Immunotherapy is an important finding for the systemic treatment of patients with advanced neoplasms. Still, we know only a limited amount about their efficacy and safety in adjuvant settings. I believe that more studies are needed to demonstrate the efficacy and safety of immunotherapy in adjuvant therapy.

One of the main challenges in immunotherapy are adverse events (AEs), very new for many doctors, especially in primary levels of healthcare. How do you see possible solutions to manage AEs? You are also collaborating on an AE management tool, where do you see its uses?

The management of immune-related adverse events post immunotherapy treatment is still a challenge in Romania, and the approach towards them should be realized in a multidisciplinary way, with close collaboration between different specialists, depending on the location of the shown toxicity. 

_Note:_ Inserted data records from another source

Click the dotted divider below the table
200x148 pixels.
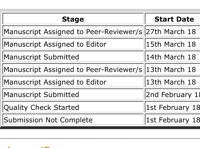tap(100, 139)
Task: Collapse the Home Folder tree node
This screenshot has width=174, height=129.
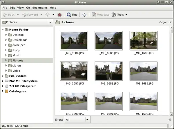Action: coord(3,30)
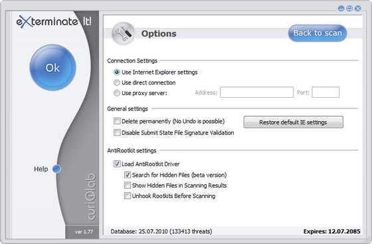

It was a pleasure for me to collaborate with Dr Elena Dumitrescu in developing the digital tool for the management of immune-related adverse events. I am also a supporter of medical digitalization, and I encourage the use of adjuvant tools. Of course, if they are based on established therapeutic guidelines. For an oncology specialist it is quite a challenge in their practice to be able to access all possible medical resources, especially since their time is very limited.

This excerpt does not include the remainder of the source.